Why the delay?  There were a confluence of factors that I believe went into it.  Let’s examine a few…

Bear with me

Despite some readers’ suspicions, Jeremy and I are not the same person.  For example, even though he is somewhat clueless when it comes to his potential girlfriend Natalie, he is still far more successful with girls than I was back then.

That’s not to say we don’t share some traits.  Most especially, our disaffection with cold.  In some respects, I think I go into hibernation when the temperatures dip.  Admittedly, a dip in South Florida means dropping under 70, but for me, that’s getting cold.  Seriously.

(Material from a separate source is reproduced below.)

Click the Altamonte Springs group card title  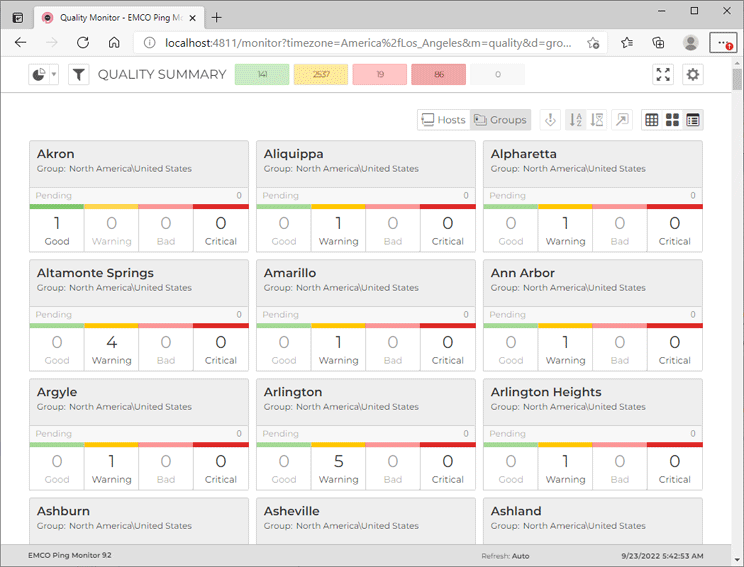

My reaction to “cold” is pretty consistent:  I slow down.  In the house, out of the house, wherever and whatever.  Creatively, that follows suit.  I would point out that the first book was pleasantly written during the spring/summer months at the beach.  Having missed that same window on Book 2 due to working on marketing Book 1 (released in December), I found myself trying to duplicate that warm and cuddly feeling without success.

Bored of the Rings

During my hibernation time, I picked up the Blu-Ray version of the Lord of the Rings trilogy, with all the extras.  As I was watching one of the documentaries on the 720 hours of discs (ok, ok, it only felt like there was that much material), I listened to some of the historians describing how Tolkien was so unsatisfied with part of his work that he “threw it away” and started over from scratch.  Hey, if it was good enough for Tolkien…(although, I should point out that all of these experts said it would never be a recommended action for any writer)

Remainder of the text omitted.